Configuring a Fitting Job¶
The Configuration File¶
The configuration file is a plain text file with the extension “.conf” that specifies all of the information that PyBNF needs to perform the fitting: the location of the model and data files, and the details of the fitting algorithm to be run.
Several examples of .conf files are included in the examples/ folder.
Each line of a conf file has the general format config_key=value, which assigns the configuration key “config_key” to the value “value”.
The available configuration keys to be specified are detailed in Configuration Keys.
Model Files¶
BioNetGen¶
BioNetGen models are specified in plain text files written in BioNetGen language (BNGL). Documentation for BNGL can be found at http://www.csb.pitt.edu/Faculty/Faeder/?page_id=409.
Two small modifications of a BioNetGen-compatible BNGL file are necessary to use the file with PyBNF
- Replace each value to be fit with a name that ends in the string “__FREE”.
For example, if the parameters block in our original file was the following:
begin parameters
v1 17
v2 42
v3 37
NA 6.02e23
end parameters
the revised version for PyBNF should look like:
begin parameters
v1 v1__FREE
v2 v2__FREE
v3 v3__FREE
NA 6.02e23
end parameters
We have replaced each fixed parameter value in the original file with a “FREE” parameter to be fit. Parameters that we do not want to fit (such as the physical constant NA) are left as is.
- Use the “suffix” argument to create a correspondence between your simulation command and your experimental data file.
For example, if your simulation call simulate({method=>”ode”}) generates data to be fit using the data file data1.exp, you should edit your call to simulate({method=>”ode”, suffix=>”data1”}).
SBML¶
SBML files can be used with PyBNF as is, with no modifications required. PyBNF will match parameter names given in the configuration file, with the IDs of parameters or species in the SBML file. If the name of a species is given, PyBNF fits for the initial concentration of that species.
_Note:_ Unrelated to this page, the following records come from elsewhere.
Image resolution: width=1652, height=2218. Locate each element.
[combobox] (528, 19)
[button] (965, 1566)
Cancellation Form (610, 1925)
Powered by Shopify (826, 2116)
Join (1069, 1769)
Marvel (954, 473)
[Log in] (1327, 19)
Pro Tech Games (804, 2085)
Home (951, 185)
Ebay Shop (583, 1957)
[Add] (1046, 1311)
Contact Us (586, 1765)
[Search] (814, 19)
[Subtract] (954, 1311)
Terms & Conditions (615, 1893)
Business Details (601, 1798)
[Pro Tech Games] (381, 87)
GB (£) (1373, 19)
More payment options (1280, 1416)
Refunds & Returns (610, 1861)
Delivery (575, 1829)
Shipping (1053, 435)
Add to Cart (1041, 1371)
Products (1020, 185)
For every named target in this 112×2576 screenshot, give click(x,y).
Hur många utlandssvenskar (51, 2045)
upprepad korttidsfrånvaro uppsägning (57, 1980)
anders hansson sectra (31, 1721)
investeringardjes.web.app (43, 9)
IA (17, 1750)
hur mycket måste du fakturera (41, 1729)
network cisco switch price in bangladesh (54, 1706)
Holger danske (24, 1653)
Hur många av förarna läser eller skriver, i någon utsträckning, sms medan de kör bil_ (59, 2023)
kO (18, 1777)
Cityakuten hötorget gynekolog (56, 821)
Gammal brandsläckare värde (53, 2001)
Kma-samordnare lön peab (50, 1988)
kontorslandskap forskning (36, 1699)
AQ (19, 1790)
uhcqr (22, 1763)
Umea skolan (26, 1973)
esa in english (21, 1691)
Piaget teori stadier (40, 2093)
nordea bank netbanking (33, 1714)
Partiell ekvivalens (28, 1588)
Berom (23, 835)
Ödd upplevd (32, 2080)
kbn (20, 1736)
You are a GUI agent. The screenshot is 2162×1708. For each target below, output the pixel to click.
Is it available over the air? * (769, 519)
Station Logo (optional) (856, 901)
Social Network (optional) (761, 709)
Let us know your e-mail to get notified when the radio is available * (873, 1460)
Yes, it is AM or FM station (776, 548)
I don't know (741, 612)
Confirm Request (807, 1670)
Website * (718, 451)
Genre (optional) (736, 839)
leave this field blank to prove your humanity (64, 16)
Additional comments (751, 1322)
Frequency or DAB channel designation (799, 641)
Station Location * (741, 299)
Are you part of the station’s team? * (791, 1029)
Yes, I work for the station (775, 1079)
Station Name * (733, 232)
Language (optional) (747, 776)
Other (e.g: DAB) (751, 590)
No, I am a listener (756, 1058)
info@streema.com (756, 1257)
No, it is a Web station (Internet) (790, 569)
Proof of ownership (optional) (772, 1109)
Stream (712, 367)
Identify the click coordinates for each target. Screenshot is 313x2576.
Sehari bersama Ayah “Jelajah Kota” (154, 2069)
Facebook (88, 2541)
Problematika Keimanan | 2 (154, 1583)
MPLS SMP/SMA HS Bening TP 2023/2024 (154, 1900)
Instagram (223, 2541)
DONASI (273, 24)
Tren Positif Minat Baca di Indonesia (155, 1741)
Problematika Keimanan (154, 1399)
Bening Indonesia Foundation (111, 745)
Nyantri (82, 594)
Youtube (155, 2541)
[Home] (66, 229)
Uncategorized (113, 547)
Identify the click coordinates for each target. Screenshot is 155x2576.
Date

PyBNF assumes that any parameters and species that are not named in the config file are not meant to be fit - such values are held constant at the value specified in the SBML file.
To avoid mistakes in configuration, you may optionally append “__FREE” to the names of parameters to be fit, as with BioNetGen models. PyBNF will raise an error if it finds a parameter ending in “__FREE” in the SBML that is not specified in the configuration file.
Caution: If you are using COPASI to export SBML files, renaming a parameter is not straightforward. Typically, renaming a parameter only changes its name field, but PyBNF reads the id field.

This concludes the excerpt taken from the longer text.